Aslen Konyalı olan Dedeoğlu, doğduğu beldede 12 yıl kaldıktan sonra İzmir’e gelir. Otuz sekiz yılını inşaat malzemeleri üzerine ticaret yaparak geçirir bu şehirde. Kendisi, benim de İzmir‘de okuduğum yıllardan tanıdığım çok gayretli bir Hizmet sevdalısıydı. Sanırım Bornova’da inşa edilen (İzmir’de üçüncü veya dördüncü) yurt binasının inşasında çok büyük emekleri olan biriydi. Bornova İstanbul yol kavşağında; eski adıyla üç numara olarak bilinen hizmete ait bir daireyi sil baştan yurt yapmışlardı.

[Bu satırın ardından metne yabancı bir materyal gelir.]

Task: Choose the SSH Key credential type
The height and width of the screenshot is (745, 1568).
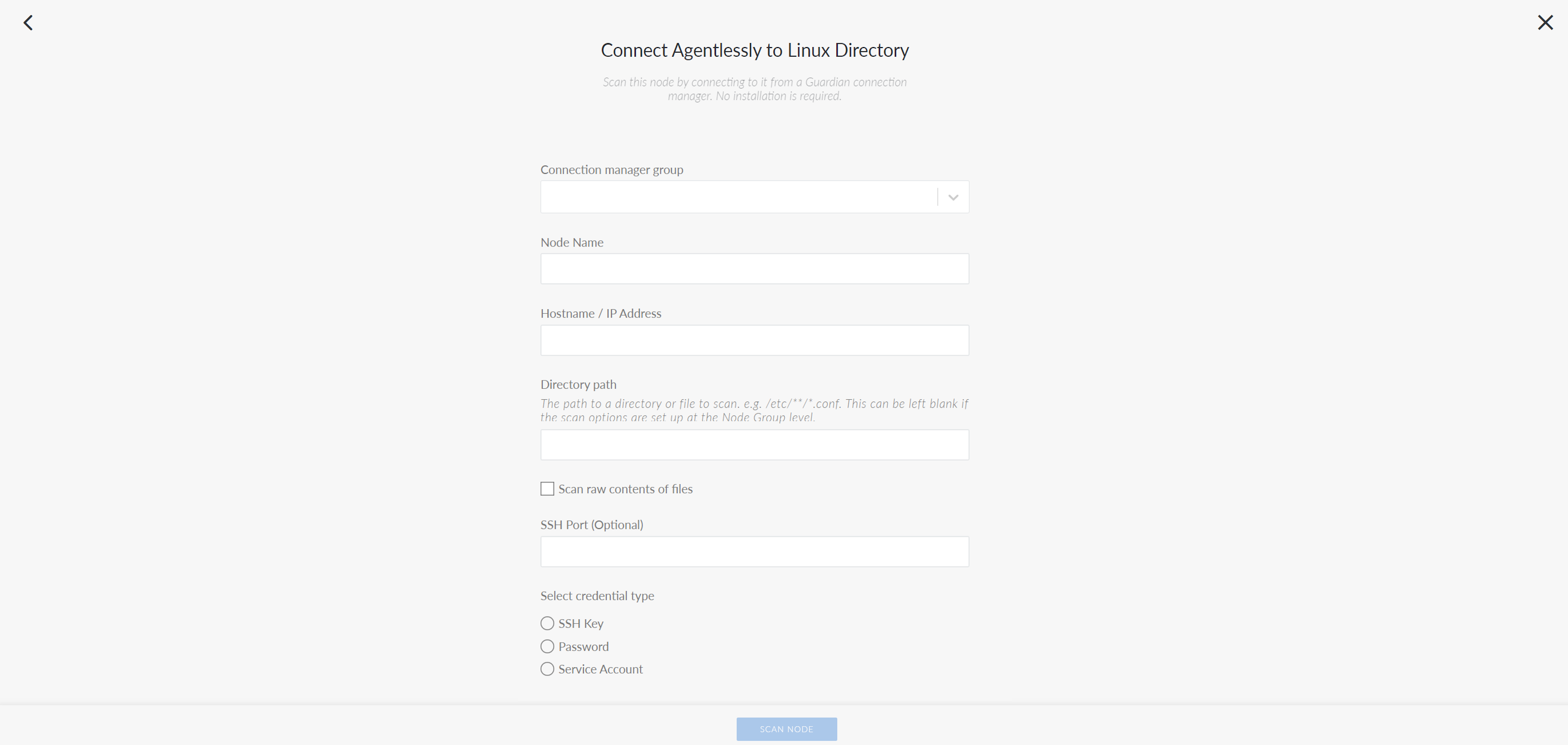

Giriş paragrafında kendi ağzından verdiğimiz satırlarda da dediği gibi 1993 yılında Kazakistan’a hicret eder. 30 yılı aşkın kardeş Orta Asya Cumhuriyetlerinde yaşayan Hizmet Hareketi Gönüllüsü bu insan, son birkaç ay Çimkent’teki bir hastanede tedavi görür. Nihayet 27 Ağustos Pazartesi gece 01.00 sularında Hicret diyarı Kazakistan’da hakkın rahmetine yürür. Ertesi günü kendi vasiyeti üzerine Çimnek’in Sayram ilçesinde toprağa verilir.
Yakın aile fertlerinin verdiği bilgilere göre; hastanede eşiyle son kez helalleşerek, vedalaşmış. Olayı aktaran yakını şunları söylüyor: “Nafiz Dede’nin, vefatından birkaç gün önce eşi Hanife teyze hastaneye götürüldü. Karşılıklı birbiriyle bakıştılar. Teyze, kendisine, “Allah’a ısmarladık diyeyim mi” diye sordu. Nafiz Dede ise “Vaktidir” diye cevap verdi. Böylece birbiriyle helalleşerek, ayrıldılar. Bu da onların son görüşmesi oldu.”
Malum süreçten dolayı Türkiye’ye gidemezler. Ancak Dedeoğlu ve Hanife Teyzeyi Kazak halkı, her hangi bir sıkıntıyla karşı karşıya kalmasına fırsat vermeden sahip çıkarlar. Uzun yıllar Kazakistan’ın Çimkent şehrinde yaşamakla beraber, yaklaşık 10 yıl kadar da Kırgızistan’daki okul inşaatlarını nezaret eden Dedeoğlu (torunlarını görmek için) bir müddet Afrika’da bulunan damadının yanına gitmek zorunda kalır. Ancak, kendi isteğiyle, hicrette ilk göz ağırsı olan ve uzun yıllar yaşadığı Kazakistan’a yeniden geri dönen Dedeoğlu buradan son yolculuğuna uğurlanır.
Başta Hanife teyzemiz ve evlatları olmak üzere Hocamızın başı sağ olsun. Ayrıca onu tanıyan uzak yakın herkesten bir Fatiha okumalarını istemek sanırım hiç kimseye ağır gelmez.
Son sözüm, ömrünün son yıllarını torunlarıyla beraber geçirmesi gereken bu insanları, hem çocuklarından hem de torunlarından ayıran zalimlere olsun. Evet, adaletin değirmeni her ne kadar yavaş dönse de öğüttüğü unu ince ince eler. Bir gün gelecek Dedeoğlu ve yüzlercesine yapılanların hesabı ya burada yada mahşerde mutlaka görülecek. Yaşını başını almış ülkesi ve kendi insanı için çok ciddi fedakârlıklar yapan bu insanları bir cani gibi muamele edenler elbette bir gün aynı muameleyi göreceklerdir. Bu sürecin tuğlalarını örenler kolay öleceğini düşünüyorlarsa hayal görüyor olmalılar.